Fluency and comprehension go hand-in-hand. Research shows that there is a clear link between fluency and higher levels of comprehension, even with middle and high school students (Paige, Rasinski, and Magpuri-Lavell, 2012). Students who read with expression show their comprehension of the text.

Here are a couple fun ways to add in some quick fluency practice. Personally, I make sure to do at least one activity that focuses primarily on fluency in the week, and I have seen a definite improvement in my own students.

1. Choral reading: Structured choral readings teach fluency in a safe environment, since no one is singled out and all are participating.

Step 1: Choose a short text, preferably from the curriculum, that is fun to read. (100-150 words of poetry, prose, scientific writing, drama, short story, etc.)

Step 2: Give each student a copy and go over difficult vocab, relevancy of the piece, and any other important content related to the piece.

Step 3: Explain that when someone reads using proper expression this shows they truly understand the literature.

Step 4: Read aloud once to model (be sure to practice first).

Step 5: Discuss the ways the reading was expressive.

Step 6: Count down (3, 2, 1) and have the entire class do a choral reading (all at once).

Step 7: Discuss rough areas and repeat. One idea is to record the first and last choral reading and compare.

2. Personal Charts: My students never forget to remind me to do our weekly fluency charts! They love to beat their own record and monitor their growth.

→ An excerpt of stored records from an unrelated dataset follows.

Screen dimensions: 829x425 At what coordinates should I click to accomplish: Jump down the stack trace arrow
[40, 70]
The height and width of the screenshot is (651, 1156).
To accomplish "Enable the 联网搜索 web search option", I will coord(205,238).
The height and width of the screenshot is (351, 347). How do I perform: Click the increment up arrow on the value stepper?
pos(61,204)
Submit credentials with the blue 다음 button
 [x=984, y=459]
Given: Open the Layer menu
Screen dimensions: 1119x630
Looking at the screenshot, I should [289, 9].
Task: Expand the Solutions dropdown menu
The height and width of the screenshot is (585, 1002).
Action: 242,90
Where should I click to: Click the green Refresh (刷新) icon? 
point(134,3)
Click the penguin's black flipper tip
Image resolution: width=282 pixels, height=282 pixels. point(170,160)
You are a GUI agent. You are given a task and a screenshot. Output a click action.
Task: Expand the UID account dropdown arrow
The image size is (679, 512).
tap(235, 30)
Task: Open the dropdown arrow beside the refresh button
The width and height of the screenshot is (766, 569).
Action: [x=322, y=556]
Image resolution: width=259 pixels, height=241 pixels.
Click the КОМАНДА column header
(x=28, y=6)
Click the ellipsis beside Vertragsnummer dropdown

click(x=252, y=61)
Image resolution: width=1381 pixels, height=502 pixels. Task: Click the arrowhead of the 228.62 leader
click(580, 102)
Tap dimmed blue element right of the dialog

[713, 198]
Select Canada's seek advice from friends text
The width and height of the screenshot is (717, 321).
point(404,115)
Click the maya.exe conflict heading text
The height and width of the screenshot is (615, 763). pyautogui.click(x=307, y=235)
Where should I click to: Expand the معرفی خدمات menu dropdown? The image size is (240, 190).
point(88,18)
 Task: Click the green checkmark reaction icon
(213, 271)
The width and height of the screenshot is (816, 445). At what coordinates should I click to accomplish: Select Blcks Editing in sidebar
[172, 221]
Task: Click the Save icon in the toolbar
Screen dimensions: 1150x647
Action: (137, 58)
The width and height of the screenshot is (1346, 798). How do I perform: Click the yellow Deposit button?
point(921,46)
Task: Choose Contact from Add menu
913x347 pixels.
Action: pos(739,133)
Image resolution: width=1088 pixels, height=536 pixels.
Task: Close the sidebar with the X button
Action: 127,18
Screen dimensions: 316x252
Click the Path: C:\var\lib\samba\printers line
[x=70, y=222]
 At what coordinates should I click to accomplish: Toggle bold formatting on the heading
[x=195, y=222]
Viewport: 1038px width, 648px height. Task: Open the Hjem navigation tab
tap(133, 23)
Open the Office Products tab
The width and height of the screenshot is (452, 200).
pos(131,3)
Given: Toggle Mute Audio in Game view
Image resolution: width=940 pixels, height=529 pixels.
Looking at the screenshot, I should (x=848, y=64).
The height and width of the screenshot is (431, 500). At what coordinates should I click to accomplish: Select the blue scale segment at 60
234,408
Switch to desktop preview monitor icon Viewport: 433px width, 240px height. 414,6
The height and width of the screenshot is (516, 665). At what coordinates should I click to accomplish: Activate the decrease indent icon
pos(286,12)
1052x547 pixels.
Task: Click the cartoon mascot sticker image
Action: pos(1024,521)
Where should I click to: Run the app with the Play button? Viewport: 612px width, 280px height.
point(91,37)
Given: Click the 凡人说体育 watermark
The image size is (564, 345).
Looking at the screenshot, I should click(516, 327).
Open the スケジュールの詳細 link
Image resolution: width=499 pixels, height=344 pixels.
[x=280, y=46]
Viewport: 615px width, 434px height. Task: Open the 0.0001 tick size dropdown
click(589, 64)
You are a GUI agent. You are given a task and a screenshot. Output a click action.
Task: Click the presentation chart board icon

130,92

Step 1: Find a one page nonfiction passage to use with this activity. It's best to prepare this ahead of time with line by line word counts for easy scoring. Just copy and paste into Google Docs or Word, highlight one line at a time, and use the word count tool. Should take less than five minutes, once you get the hang of it. (I recommend about that they are about 250-300 words of non-fiction, considering the rates of your best readers in class. I prefer non-fiction, so we can all get the practice and learn something new.)

Step 2: Ask some pre-reading questions to establish background knowledge (schema).

Step 3: Model proper fluency by reading the passage aloud.

Step 4: Ask students to share the main idea and important details they understood from the passage. (Comprehension is always key to any fluency instruction and practice!!) Discuss any vocabulary and have the class repeat unusual or difficult words together.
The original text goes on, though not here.